Surrounded by clay pitchers, Manuela Sáenz reigns in the shaded portico of her house. Beyond, among mountains the color of death, extends the Bay of Paita. Exiled in this Peruvian port, Manuela lives by making sweets and fruit preserves. Ships stop to buy. Her goodies enjoy great fame on these coasts. Whalers sigh for a spoonful.
At nightfall Manuela amuses herself by throwing scraps to stray dogs, which she has baptized with the names of generals who were disloyal to Bolívar. As Santander, Páez, Córdoba, Lamar, and Santa Cruz fight over the bones, her moonface lights up, and, covering her toothless mouth with a fan, she bursts out laughing. She laughs with her whole body and her many flying laces.
Sometimes an old friend comes from the town of Amotape. The wandering Simón Rodríguez sits in a rocking chair, beside Manuela, and the two of them smoke and chat and are silent together. The persons Bolívar most loved, the teacher and the lover, change the subject if the hero’s name filters into the conversation.

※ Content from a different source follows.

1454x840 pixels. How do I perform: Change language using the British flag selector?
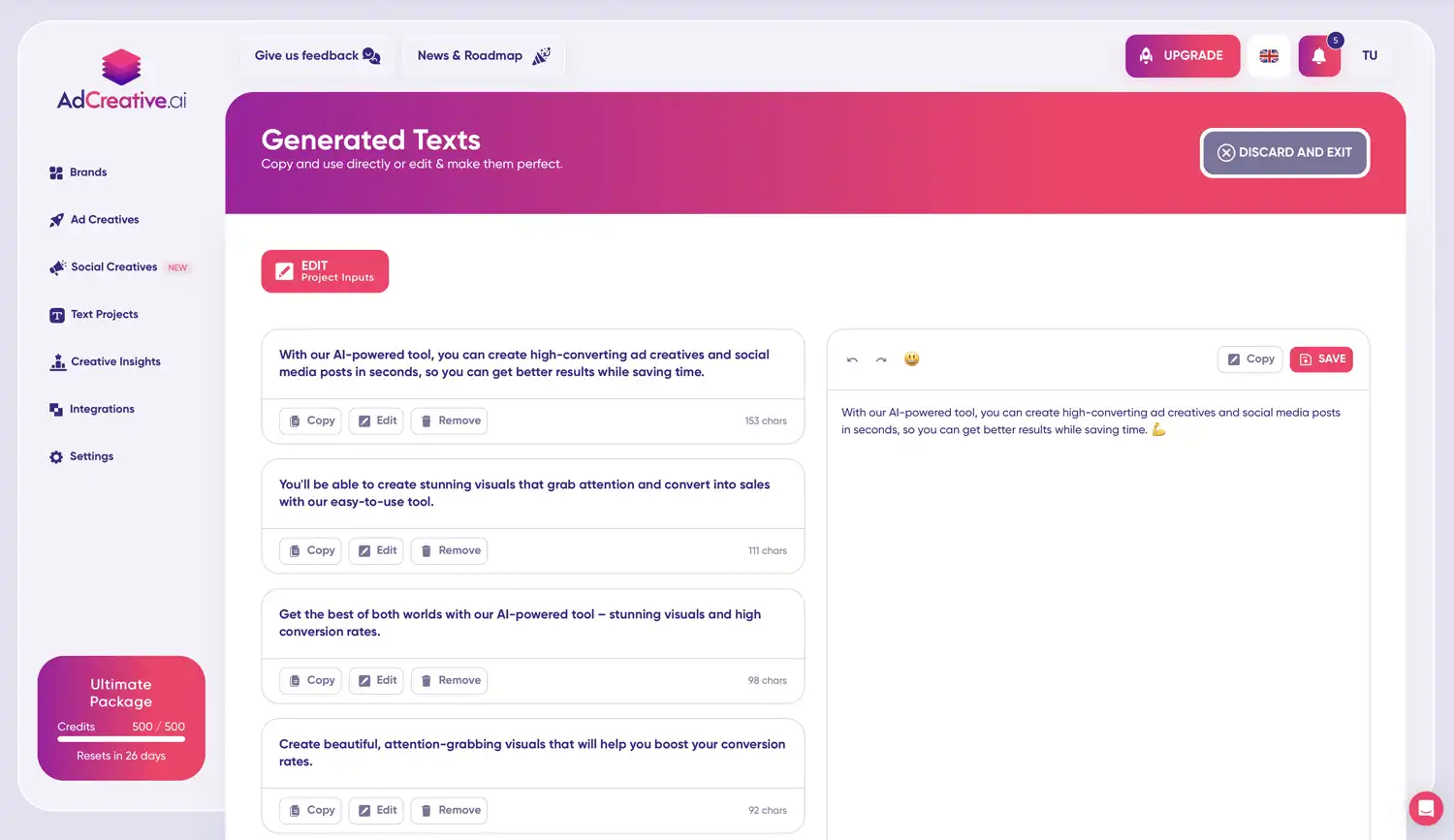pyautogui.click(x=1268, y=55)
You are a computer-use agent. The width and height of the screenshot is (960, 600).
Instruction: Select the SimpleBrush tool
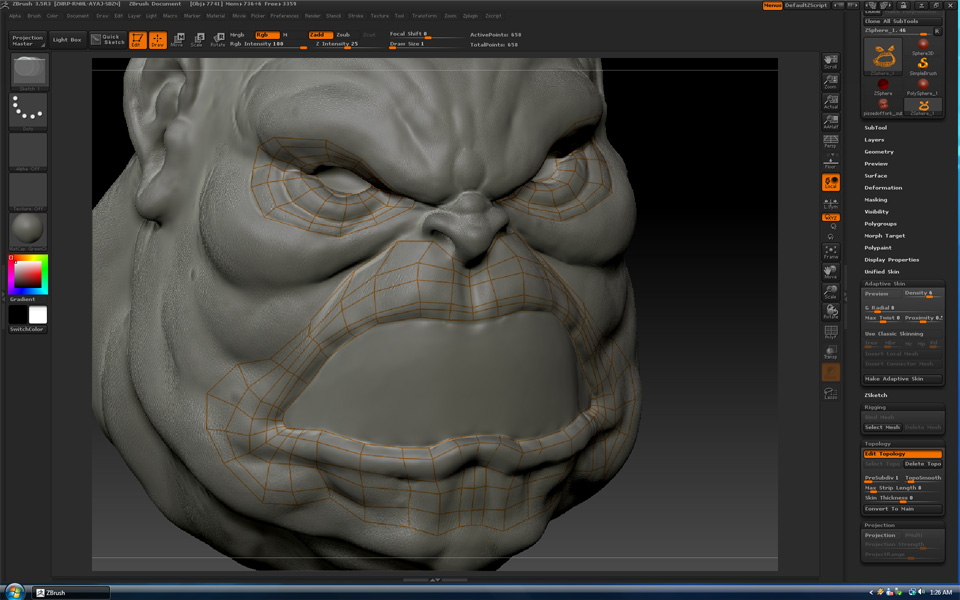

When Don Simón leaves, Manuela sends for the silver coffer. She opens it with the key hidden in her bosom and fondles the many letters Bolívar had written to the one and only woman, worn-out paper that still says: I want to see you and see you again and touch you and feel you and taste you … Then she asks for the mirror and very carefully brushes her hair, in case he might come and visit her in dreams.
(295, 298, and 343)
1854: Amotape
A Witness Describes Simón Rodriguez’s Farewell to the World
As soon as he saw the Amotape priest enter, Don Simón sat up in bed, waved the priest to the only chair in the room and started making something like a speech on materialism. The priest sat there stupefied, and scarcely had the heart to pronounce a few words trying to interrupt him …
(298)
1855: New York
Whitman
For lack of a publisher, the poet pays out of his own pocket for the publication of Leaves of Grass.
Waldo Emerson, theologist of Democracy, gives the book his blessing, but the press attacks it as prosaic and obscene.
In Walt Whitman’s grandiose elegy multitudes and machines roar. The poet embraces God and sinners, he embraces the Indians and the pioneers who wipe them out, he embraces slave and master, victim and executioner. All crime is redeemed in the ecstasy of the New World, America the muscular and the subjugator, with no debt to pay to the past, winds of progess that make man the comrade of man and unchain virility and beauty.
(358)
1855: New York
Melville
The bearded sailor is a writer without readers. Four years ago he published the story of a captain who pursues a white whale through the seas of the universe, bloodthirsty harpoon in pursuit of Evil, and no one paid it much attention.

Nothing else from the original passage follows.